花粉症(花粉アレルギー)によって、鼻粘膜の過敏性が高まってしまうと、その過敏性がなかなか軽快せず、温度変化などの物理的な刺激でも鼻水(鼻汁)が出てしまうことがあります。鼻水(鼻汁)によって鼻粘膜に炎症が生じ、その上でさらに鼻水(鼻汁)がかさぶたのように粘膜に張り付いたりすると、粘膜がもろくなって鼻血が出やすくなります。また、アレルギー性鼻炎そのものの炎症によって鼻粘膜がもろくなり、擦ることによって鼻出血する場合もあります。
アレルギー性炎症によって粘膜が弱くなるために、成人であっても鼻出血は比較的多く見られる症状のひとつです。特に、幼児(満1歳から小学校就学までの子供)や低学年の学童では、痒み(カユミ)や鼻づまりのために、指で鼻の中を触ることが多く、鼻粘膜に傷を作ってしまい、鼻出血を起こす症例がしばしばあります。その多くケースでは、数分で止血しますので、出血そのものはあまり心配する必要ありません。可能なかぎり鼻の中に指やティッシュペーパーなどを入れさせない方が治療法としては適切です。

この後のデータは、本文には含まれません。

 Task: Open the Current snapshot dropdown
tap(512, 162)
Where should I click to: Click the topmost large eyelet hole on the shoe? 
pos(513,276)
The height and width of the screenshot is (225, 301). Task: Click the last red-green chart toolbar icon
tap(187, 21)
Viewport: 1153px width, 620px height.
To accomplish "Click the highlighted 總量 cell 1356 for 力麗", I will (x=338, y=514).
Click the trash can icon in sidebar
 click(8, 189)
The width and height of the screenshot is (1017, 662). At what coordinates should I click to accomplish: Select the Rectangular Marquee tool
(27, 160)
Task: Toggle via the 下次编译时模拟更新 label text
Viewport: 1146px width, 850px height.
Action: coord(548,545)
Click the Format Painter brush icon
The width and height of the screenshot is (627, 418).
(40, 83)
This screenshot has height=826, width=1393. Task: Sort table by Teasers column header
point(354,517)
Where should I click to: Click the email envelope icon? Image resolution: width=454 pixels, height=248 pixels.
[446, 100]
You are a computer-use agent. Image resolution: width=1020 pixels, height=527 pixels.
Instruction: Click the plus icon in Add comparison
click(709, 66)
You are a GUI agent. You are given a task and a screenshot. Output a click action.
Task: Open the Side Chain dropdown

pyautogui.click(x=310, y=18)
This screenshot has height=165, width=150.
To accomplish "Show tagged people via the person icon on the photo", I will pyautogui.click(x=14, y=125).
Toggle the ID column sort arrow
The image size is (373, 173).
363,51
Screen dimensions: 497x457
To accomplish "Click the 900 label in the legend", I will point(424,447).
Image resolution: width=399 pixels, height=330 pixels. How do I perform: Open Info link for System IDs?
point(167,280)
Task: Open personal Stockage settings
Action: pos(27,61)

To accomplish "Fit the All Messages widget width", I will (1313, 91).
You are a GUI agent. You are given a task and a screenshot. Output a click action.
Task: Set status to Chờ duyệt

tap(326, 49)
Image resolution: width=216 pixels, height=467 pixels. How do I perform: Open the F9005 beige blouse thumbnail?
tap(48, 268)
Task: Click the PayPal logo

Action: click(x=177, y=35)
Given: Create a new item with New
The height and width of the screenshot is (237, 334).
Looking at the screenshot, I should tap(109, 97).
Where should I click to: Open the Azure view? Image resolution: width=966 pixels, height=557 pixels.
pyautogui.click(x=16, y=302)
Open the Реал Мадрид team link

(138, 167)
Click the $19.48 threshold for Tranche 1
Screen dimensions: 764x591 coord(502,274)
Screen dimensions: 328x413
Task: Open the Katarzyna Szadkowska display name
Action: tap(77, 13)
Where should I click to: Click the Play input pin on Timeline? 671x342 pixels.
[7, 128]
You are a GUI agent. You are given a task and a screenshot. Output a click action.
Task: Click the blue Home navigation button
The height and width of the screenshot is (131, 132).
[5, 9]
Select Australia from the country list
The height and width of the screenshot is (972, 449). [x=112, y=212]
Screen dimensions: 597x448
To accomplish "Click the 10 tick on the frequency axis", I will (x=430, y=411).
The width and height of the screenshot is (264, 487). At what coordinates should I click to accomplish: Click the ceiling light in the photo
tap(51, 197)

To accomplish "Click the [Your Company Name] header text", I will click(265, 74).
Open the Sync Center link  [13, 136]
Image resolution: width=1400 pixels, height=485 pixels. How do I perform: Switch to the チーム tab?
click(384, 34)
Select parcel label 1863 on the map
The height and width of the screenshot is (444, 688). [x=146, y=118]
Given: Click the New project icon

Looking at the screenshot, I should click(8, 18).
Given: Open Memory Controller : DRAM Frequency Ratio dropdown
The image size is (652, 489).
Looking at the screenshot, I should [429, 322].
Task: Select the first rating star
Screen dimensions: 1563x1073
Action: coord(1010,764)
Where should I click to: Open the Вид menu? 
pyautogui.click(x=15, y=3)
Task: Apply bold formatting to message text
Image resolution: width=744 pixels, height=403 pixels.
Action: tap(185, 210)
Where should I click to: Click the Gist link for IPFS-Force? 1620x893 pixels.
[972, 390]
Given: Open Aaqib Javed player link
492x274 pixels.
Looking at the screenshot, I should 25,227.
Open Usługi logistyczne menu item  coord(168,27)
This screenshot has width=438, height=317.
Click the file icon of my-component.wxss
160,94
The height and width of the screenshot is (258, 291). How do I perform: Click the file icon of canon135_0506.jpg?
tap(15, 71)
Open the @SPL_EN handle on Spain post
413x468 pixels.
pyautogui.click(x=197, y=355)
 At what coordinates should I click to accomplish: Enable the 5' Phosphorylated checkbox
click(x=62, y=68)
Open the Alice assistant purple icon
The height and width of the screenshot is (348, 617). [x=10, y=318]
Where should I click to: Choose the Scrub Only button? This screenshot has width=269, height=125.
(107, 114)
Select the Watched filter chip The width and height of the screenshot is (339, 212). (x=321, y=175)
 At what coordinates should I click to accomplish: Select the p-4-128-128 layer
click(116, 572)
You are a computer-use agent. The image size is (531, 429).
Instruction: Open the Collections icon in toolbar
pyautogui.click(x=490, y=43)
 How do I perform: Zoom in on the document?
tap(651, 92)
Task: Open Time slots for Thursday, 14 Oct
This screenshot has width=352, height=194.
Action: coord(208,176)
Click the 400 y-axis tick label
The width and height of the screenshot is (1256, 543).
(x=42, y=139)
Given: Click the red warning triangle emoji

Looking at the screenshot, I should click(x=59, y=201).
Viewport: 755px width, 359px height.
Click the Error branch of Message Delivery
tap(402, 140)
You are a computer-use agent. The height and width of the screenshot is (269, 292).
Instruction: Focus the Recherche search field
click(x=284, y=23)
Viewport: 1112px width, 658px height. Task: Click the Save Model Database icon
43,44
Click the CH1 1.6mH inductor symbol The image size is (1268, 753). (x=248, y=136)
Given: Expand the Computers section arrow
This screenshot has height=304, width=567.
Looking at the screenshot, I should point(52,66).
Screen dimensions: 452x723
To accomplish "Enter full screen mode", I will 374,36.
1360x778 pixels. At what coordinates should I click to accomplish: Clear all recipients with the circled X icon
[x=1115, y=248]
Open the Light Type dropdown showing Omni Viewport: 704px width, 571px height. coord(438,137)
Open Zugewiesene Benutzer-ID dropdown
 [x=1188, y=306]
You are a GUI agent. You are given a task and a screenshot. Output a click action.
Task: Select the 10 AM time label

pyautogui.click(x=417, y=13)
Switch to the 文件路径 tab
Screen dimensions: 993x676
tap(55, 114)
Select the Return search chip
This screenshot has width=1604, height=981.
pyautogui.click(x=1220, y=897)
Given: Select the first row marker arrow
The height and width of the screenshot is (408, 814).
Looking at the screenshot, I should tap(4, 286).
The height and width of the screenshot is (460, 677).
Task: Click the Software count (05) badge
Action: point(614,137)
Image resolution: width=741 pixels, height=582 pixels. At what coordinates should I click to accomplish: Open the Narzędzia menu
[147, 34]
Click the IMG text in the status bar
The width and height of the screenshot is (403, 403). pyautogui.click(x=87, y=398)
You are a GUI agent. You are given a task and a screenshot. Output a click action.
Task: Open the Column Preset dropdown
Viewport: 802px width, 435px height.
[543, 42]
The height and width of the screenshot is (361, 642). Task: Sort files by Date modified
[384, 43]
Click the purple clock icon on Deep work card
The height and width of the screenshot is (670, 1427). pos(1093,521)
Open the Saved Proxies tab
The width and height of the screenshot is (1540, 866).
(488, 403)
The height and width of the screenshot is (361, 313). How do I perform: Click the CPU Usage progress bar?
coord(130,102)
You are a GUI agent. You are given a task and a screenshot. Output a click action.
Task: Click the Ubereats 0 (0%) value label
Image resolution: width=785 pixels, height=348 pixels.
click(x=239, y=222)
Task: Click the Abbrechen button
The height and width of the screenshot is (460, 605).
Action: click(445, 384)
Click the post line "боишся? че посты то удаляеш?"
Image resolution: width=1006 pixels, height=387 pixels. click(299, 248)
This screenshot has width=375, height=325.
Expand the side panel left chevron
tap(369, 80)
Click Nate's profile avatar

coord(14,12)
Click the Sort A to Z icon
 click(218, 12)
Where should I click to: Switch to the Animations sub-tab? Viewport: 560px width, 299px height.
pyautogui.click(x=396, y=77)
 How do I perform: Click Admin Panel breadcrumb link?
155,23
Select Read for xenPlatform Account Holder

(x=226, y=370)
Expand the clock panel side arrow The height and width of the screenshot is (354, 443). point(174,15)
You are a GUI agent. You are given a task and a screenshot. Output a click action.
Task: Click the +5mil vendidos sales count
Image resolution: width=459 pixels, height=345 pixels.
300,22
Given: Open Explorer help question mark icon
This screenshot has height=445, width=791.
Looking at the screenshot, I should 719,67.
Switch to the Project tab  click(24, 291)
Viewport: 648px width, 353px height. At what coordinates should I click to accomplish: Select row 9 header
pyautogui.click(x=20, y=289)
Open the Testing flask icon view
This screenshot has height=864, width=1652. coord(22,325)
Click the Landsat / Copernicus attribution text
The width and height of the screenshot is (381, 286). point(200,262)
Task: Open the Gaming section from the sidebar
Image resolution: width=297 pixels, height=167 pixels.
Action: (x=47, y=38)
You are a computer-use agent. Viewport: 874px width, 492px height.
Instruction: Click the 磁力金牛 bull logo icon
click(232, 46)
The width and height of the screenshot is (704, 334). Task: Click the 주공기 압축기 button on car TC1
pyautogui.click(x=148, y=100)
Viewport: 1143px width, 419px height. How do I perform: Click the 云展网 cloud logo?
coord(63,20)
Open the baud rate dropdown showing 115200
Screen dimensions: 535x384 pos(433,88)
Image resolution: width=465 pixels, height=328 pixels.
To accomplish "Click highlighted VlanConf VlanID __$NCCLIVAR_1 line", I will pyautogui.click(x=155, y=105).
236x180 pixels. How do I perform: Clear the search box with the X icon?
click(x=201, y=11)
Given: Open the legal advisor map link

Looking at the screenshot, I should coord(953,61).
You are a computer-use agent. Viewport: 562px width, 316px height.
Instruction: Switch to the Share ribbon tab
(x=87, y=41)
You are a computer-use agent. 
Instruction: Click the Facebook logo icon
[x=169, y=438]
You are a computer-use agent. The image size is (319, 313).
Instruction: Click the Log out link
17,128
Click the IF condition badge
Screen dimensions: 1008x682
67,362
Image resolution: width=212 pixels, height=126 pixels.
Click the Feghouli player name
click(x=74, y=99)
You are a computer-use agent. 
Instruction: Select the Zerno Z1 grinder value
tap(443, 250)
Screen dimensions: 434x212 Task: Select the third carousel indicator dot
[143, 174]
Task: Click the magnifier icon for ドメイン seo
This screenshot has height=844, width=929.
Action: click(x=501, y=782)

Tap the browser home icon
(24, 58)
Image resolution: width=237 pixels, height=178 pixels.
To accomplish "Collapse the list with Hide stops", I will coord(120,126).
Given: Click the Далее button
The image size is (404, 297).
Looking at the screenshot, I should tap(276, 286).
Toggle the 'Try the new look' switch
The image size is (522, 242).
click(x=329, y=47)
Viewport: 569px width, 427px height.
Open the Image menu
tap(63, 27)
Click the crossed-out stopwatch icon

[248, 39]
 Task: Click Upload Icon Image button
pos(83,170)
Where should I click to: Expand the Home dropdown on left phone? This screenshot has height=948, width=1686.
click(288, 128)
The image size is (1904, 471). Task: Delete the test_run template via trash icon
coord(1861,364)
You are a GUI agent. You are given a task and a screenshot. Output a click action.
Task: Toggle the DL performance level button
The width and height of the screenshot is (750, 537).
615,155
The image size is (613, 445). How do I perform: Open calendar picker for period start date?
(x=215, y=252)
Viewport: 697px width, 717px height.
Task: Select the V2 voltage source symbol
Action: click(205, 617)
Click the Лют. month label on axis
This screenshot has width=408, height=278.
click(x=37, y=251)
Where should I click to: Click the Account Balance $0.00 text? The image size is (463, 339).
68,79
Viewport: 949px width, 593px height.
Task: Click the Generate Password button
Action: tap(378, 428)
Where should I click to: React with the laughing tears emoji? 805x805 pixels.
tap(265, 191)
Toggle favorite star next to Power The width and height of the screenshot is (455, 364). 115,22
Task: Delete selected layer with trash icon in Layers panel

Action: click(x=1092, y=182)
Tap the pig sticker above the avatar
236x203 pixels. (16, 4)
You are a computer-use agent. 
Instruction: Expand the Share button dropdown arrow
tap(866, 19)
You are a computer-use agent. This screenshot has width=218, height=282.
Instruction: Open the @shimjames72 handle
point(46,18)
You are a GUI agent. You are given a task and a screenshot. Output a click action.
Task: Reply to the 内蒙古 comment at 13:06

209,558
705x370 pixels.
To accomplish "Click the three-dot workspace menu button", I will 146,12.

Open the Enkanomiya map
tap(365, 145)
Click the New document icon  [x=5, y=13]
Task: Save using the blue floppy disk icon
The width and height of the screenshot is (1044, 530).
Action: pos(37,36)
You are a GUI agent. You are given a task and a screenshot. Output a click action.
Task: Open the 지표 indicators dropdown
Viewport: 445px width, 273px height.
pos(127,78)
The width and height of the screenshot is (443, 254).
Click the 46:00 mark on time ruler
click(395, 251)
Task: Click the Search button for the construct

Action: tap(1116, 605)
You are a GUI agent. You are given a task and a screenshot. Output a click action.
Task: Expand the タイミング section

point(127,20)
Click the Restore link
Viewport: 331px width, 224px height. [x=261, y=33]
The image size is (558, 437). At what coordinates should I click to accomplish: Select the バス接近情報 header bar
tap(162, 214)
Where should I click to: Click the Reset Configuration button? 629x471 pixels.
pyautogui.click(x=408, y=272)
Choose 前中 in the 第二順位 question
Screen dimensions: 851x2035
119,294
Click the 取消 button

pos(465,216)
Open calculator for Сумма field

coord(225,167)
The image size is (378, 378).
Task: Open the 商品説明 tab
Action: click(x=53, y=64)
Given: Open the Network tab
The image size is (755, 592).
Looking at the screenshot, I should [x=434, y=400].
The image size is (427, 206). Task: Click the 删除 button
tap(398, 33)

鼻出血が起きた場合は、鼻の穴よりも多少大きめの綿の玉を作って鼻の奥までシッカリと入れます。そして、人差し指で小鼻をシッカリと抑えます。綿の玉は、シッカリとした硬さを保つ必要があります。ティッシュペーパーではよほど硬く固めないと止血効果が弱く、しかも、血で濡れるとふやけて圧迫効果が落ちてしまうことがあるのですが、綿の玉は濡れると膨らんで圧迫する作用が大きく働くのです。これを上手く利用して役立てると良いでしょう。通常は、こうした方法で、数分から数十分で鼻出血は止まります。30分以上経っても止血しない場合には、耳鼻咽喉科などを早めに受診するよう心がけましょう。